Segment Start: SUPPLIED MATERIAL
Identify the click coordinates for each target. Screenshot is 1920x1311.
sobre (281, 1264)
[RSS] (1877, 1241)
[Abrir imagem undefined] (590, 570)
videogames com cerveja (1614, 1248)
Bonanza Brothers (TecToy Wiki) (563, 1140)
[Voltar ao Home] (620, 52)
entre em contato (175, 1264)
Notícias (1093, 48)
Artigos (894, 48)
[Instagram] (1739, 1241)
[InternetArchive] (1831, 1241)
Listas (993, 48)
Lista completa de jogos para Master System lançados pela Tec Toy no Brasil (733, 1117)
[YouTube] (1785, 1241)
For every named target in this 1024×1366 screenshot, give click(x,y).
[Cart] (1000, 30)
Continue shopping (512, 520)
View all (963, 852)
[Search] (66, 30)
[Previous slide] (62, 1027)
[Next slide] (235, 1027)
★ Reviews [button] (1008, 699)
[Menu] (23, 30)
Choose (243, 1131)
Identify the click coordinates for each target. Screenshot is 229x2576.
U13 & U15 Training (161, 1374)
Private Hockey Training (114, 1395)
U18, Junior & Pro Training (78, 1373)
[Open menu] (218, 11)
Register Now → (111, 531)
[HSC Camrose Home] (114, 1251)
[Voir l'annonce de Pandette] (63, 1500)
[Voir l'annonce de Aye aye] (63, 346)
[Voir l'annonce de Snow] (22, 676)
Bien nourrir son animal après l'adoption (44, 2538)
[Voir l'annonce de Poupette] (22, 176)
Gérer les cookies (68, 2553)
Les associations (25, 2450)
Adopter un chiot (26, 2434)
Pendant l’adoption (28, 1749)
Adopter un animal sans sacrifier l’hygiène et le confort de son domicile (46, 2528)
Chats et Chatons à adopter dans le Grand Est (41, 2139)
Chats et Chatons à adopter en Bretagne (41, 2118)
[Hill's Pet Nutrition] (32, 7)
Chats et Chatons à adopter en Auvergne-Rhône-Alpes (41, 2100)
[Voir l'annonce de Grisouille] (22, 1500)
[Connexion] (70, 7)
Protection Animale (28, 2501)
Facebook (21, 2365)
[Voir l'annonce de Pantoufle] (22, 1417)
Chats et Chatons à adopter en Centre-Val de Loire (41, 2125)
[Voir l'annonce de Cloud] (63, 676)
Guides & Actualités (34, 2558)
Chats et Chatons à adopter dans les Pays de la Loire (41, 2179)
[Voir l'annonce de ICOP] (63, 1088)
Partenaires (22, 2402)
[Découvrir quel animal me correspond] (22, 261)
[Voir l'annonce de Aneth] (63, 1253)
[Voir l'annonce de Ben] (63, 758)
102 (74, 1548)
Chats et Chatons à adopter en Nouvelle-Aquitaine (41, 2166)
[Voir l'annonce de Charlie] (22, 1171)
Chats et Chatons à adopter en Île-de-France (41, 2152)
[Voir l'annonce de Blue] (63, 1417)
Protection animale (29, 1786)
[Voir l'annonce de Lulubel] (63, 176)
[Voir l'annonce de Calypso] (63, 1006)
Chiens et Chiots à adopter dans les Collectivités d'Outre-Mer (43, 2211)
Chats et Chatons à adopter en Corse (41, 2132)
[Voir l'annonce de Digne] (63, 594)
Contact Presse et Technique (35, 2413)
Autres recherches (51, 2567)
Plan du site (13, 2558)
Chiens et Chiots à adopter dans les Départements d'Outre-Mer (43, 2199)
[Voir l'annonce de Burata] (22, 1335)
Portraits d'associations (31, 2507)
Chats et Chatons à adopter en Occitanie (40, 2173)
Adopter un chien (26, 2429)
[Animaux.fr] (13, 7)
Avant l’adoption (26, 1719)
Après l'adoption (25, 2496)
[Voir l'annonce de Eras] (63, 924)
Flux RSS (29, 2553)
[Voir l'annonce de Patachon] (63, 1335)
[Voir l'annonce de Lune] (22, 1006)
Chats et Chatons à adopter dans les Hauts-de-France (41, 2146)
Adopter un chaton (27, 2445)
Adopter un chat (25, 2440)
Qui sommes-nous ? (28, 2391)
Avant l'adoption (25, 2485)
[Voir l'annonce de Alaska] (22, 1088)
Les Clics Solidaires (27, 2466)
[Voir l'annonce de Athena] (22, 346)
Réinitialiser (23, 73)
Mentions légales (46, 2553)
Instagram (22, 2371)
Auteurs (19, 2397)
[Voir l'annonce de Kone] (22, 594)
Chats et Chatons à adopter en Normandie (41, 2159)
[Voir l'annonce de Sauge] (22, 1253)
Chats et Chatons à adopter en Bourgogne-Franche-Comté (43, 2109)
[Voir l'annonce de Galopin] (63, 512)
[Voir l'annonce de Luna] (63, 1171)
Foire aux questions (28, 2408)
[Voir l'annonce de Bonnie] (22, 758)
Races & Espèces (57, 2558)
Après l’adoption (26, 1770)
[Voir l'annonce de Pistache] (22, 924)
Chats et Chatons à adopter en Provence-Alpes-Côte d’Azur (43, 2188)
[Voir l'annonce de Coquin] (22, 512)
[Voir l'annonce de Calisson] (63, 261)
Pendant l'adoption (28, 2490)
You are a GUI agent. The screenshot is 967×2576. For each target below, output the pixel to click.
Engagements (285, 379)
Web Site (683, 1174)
Segment End: SUPPLIED MATERIAL
WHAT YOU WILL DO: Each record must be reproduced exactly, with nothing missing.

SOLUTION FOR THIS EXERCISE:
Identify the click coordinates for each target. Screenshot is 1920x1311.
sobre (281, 1264)
[RSS] (1877, 1241)
[Abrir imagem undefined] (590, 570)
videogames com cerveja (1614, 1248)
Bonanza Brothers (TecToy Wiki) (563, 1140)
[Voltar ao Home] (620, 52)
entre em contato (175, 1264)
Notícias (1093, 48)
Artigos (894, 48)
[Instagram] (1739, 1241)
[InternetArchive] (1831, 1241)
Listas (993, 48)
Lista completa de jogos para Master System lançados pela Tec Toy no Brasil (733, 1117)
[YouTube] (1785, 1241)
For every named target in this 1024×1366 screenshot, give click(x,y).
[Cart] (1000, 30)
Continue shopping (512, 520)
View all (963, 852)
[Search] (66, 30)
[Previous slide] (62, 1027)
[Next slide] (235, 1027)
★ Reviews [button] (1008, 699)
[Menu] (23, 30)
Choose (243, 1131)
Identify the click coordinates for each target. Screenshot is 229x2576.
U13 & U15 Training (161, 1374)
Private Hockey Training (114, 1395)
U18, Junior & Pro Training (78, 1373)
[Open menu] (218, 11)
Register Now → (111, 531)
[HSC Camrose Home] (114, 1251)
[Voir l'annonce de Pandette] (63, 1500)
[Voir l'annonce de Aye aye] (63, 346)
[Voir l'annonce de Snow] (22, 676)
Bien nourrir son animal après l'adoption (44, 2538)
[Voir l'annonce de Poupette] (22, 176)
Gérer les cookies (68, 2553)
Les associations (25, 2450)
Adopter un chiot (26, 2434)
Pendant l’adoption (28, 1749)
Adopter un animal sans sacrifier l’hygiène et le confort de son domicile (46, 2528)
Chats et Chatons à adopter dans le Grand Est (41, 2139)
Chats et Chatons à adopter en Bretagne (41, 2118)
[Hill's Pet Nutrition] (32, 7)
Chats et Chatons à adopter en Auvergne-Rhône-Alpes (41, 2100)
[Voir l'annonce de Grisouille] (22, 1500)
[Connexion] (70, 7)
Protection Animale (28, 2501)
Facebook (21, 2365)
[Voir l'annonce de Pantoufle] (22, 1417)
Chats et Chatons à adopter en Centre-Val de Loire (41, 2125)
[Voir l'annonce de Cloud] (63, 676)
Guides & Actualités (34, 2558)
Chats et Chatons à adopter dans les Pays de la Loire (41, 2179)
[Voir l'annonce de ICOP] (63, 1088)
Partenaires (22, 2402)
[Découvrir quel animal me correspond] (22, 261)
[Voir l'annonce de Aneth] (63, 1253)
[Voir l'annonce de Ben] (63, 758)
102 (74, 1548)
Chats et Chatons à adopter en Nouvelle-Aquitaine (41, 2166)
[Voir l'annonce de Charlie] (22, 1171)
Chats et Chatons à adopter en Île-de-France (41, 2152)
[Voir l'annonce de Blue] (63, 1417)
Protection animale (29, 1786)
[Voir l'annonce de Lulubel] (63, 176)
[Voir l'annonce de Calypso] (63, 1006)
Chiens et Chiots à adopter dans les Collectivités d'Outre-Mer (43, 2211)
Chats et Chatons à adopter en Corse (41, 2132)
[Voir l'annonce de Digne] (63, 594)
Contact Presse et Technique (35, 2413)
Autres recherches (51, 2567)
Plan du site (13, 2558)
Chiens et Chiots à adopter dans les Départements d'Outre-Mer (43, 2199)
[Voir l'annonce de Burata] (22, 1335)
Portraits d'associations (31, 2507)
Chats et Chatons à adopter en Occitanie (40, 2173)
Adopter un chien (26, 2429)
[Animaux.fr] (13, 7)
Avant l’adoption (26, 1719)
Après l'adoption (25, 2496)
[Voir l'annonce de Eras] (63, 924)
Flux RSS (29, 2553)
[Voir l'annonce de Patachon] (63, 1335)
[Voir l'annonce de Lune] (22, 1006)
Chats et Chatons à adopter dans les Hauts-de-France (41, 2146)
Adopter un chaton (27, 2445)
Adopter un chat (25, 2440)
Qui sommes-nous ? (28, 2391)
Avant l'adoption (25, 2485)
[Voir l'annonce de Alaska] (22, 1088)
Les Clics Solidaires (27, 2466)
[Voir l'annonce de Athena] (22, 346)
Réinitialiser (23, 73)
Mentions légales (46, 2553)
Instagram (22, 2371)
Auteurs (19, 2397)
[Voir l'annonce de Kone] (22, 594)
Chats et Chatons à adopter en Normandie (41, 2159)
[Voir l'annonce de Sauge] (22, 1253)
Chats et Chatons à adopter en Bourgogne-Franche-Comté (43, 2109)
[Voir l'annonce de Galopin] (63, 512)
[Voir l'annonce de Luna] (63, 1171)
Foire aux questions (28, 2408)
[Voir l'annonce de Bonnie] (22, 758)
Races & Espèces (57, 2558)
Après l’adoption (26, 1770)
[Voir l'annonce de Pistache] (22, 924)
Chats et Chatons à adopter en Provence-Alpes-Côte d’Azur (43, 2188)
[Voir l'annonce de Coquin] (22, 512)
[Voir l'annonce de Calisson] (63, 261)
Pendant l'adoption (28, 2490)
You are a GUI agent. The screenshot is 967×2576. For each target below, output the pixel to click.
Engagements (285, 379)
Web Site (683, 1174)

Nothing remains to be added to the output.